The center's next space project partnered them with pharmaceutical company Novartis to test the delivery of an anti-muscle atrophy drug using Grattoni's implant.

"Muscle atrophy is a significant challenge for astronauts in space; it is also a comorbidity of several diseases affecting the general population," Grattoni says. "The microgravity-induced muscle wasting in rodents is an outstanding model of the disease that cannot be fully reproduced on Earth. Our project demonstrated the efficacy of both the implant and the drug at significantly reducing the amount of muscle tissue lost during space flight."

Another study was focused on material science, specifically evaluating the performance of a new carbon fiber manufactured by automobile maker, Lamborghini.
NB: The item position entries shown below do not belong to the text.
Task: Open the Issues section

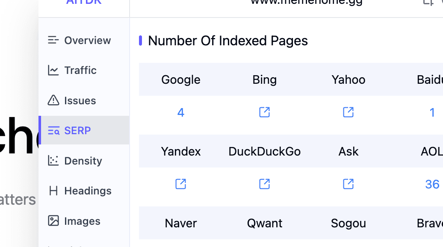Action: (84, 100)
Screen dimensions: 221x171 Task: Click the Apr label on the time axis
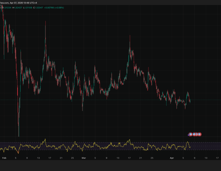[x=172, y=158]
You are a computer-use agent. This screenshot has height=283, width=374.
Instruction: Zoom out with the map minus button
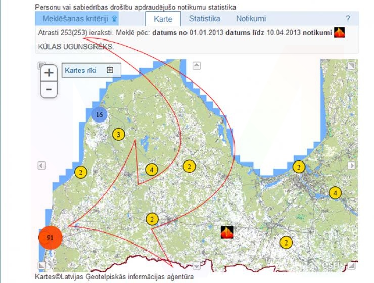pyautogui.click(x=49, y=89)
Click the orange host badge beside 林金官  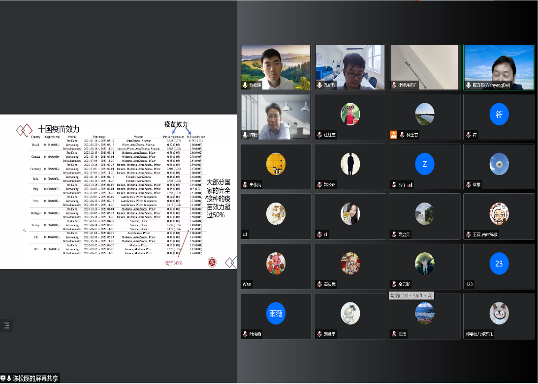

A small box containing material samples was mounted outside the ISS and exposed directly to the harsh conditions of space, including microgravity, increased radiation and temperature swings from -250° F to 250° F. In addition to being examined for use in cars, the material could be useful in biomedical devices and implants, planes, rockets, satellites, drones and various other products.

The most recent space-bound experiment, launched Aug. 28, 2021, examines the researchers' ability to communicate with and control a Bluetooth-enabled drug delivery implant from Earth to the ISS. If the technology demonstration is successful, the remotely operated device could open new doors for telemedicine applications and personalized medicine on Earth and provide new avenues for medical research in space.